Proprio perché sono convinto che quelle misure abbiano funzionato

Tra i pochi commenti da parte dei miei 25 lettori, uno trovato su questo blog, e relativo al post dell’altro giorno, mi ha non poco stupito: «Non sarai mica fra quelli che negano che il virus esista, e che mettono in dubbio l’importanza delle misure di contenimento della sua diffusione consigliate da virologi e medici e disposte dai governi di tutto il mondo?». Mi ha stupito, dicevo, e non tanto per il tono della critica, misurato e gentile, quanto proprio per il contenuto della stessa.

Voglio chiarire a chi ha lasciato quel commento e ad altri: come potrei negare l’esistenza di una pandemia che ha colpito e sta colpendo il mondo intero, e che lutti e sofferenze dissemina nel suo cammino? Sarebbe folle il solo pensarci. E come potrei mettere in dubbio che le misure adottatte, dal distanziamento sociale al lockdown di tutte le attività sociali ed economiche non indispensabili, abbiano funzionato? Solo un cretino non si renderebbe conto della loro importanza, quando la virulenza del contagio era da arginare in tutti i modi possibili. Ma è proprio perché sono convinto della loro efficacia che mi chiedo perché si abbia così tanta paura anche solo di pronunciare le parole «ritorno alla normalità».
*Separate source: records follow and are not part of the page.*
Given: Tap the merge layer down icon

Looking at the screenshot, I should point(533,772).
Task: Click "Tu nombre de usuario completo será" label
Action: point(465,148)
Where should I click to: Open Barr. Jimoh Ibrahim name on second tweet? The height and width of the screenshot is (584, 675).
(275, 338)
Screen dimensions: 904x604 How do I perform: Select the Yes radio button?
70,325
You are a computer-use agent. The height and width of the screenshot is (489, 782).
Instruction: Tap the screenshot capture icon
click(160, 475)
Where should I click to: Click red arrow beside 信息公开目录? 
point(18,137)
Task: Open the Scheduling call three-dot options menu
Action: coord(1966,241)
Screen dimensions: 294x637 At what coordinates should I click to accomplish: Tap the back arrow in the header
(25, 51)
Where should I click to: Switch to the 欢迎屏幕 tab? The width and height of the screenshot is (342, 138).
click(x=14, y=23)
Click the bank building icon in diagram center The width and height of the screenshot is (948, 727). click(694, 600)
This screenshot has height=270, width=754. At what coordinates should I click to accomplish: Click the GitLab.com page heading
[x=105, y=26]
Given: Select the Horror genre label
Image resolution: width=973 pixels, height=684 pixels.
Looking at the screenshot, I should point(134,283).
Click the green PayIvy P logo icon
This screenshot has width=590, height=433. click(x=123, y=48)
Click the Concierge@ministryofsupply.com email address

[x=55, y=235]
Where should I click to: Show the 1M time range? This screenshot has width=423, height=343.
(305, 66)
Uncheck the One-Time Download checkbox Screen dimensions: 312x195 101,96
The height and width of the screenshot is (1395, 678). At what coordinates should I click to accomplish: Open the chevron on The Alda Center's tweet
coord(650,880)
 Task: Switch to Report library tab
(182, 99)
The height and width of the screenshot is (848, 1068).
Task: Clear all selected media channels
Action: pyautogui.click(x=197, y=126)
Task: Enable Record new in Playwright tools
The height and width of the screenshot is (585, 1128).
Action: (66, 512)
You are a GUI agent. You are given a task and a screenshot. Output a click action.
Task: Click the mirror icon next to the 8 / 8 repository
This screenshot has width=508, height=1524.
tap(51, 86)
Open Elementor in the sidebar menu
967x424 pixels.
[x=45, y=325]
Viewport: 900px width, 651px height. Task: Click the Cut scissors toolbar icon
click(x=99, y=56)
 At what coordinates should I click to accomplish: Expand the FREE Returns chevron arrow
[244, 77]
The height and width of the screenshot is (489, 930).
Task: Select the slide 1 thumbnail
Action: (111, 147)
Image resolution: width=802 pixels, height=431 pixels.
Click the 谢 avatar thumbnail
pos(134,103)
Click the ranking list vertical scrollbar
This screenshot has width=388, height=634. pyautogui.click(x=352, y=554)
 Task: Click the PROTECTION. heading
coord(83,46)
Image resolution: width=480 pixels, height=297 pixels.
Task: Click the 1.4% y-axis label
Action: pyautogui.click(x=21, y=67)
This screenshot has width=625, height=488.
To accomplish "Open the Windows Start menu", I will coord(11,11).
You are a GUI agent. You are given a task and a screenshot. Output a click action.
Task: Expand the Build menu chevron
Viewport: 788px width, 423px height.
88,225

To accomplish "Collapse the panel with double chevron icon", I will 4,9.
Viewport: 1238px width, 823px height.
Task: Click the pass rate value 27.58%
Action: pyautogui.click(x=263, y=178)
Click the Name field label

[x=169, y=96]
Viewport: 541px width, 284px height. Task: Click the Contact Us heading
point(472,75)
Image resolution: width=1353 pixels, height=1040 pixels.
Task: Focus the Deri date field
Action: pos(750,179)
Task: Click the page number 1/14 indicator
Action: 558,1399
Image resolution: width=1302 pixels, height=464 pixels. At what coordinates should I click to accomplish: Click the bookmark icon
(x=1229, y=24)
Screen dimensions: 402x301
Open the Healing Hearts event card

Se dovessimo passare tutta la vita che ci rimane dinnanzi con la bocca tappata a nascondere sorrisi e commozioni, lontani gli uni dagli altri per paura che lo stare insieme possa costringerci a un malattia solitaria, come se per molti questa, la solitudine, non fosse già in atto, se per paura di morire a causa di un morbo rinunciamo addirittura a vivere, nella pienezza del confronto col possibile che questo significa e comporta (e senza voler scomodare l’esistenzialismo), allora non solo metteremmo in dubbio l’efficacia di quelle misure necessarie, e per alcuni dolorose, ma le vanificheremmo, rinunciando del tutto ai motivi per cui si è deciso di prenderle e rispettarle: ritornare a godere pienamente delle nostre libertà, seguire i nostri sentimenti, ascoltare i nostri affetti.

Di questo parlavo e parlo, non di altro.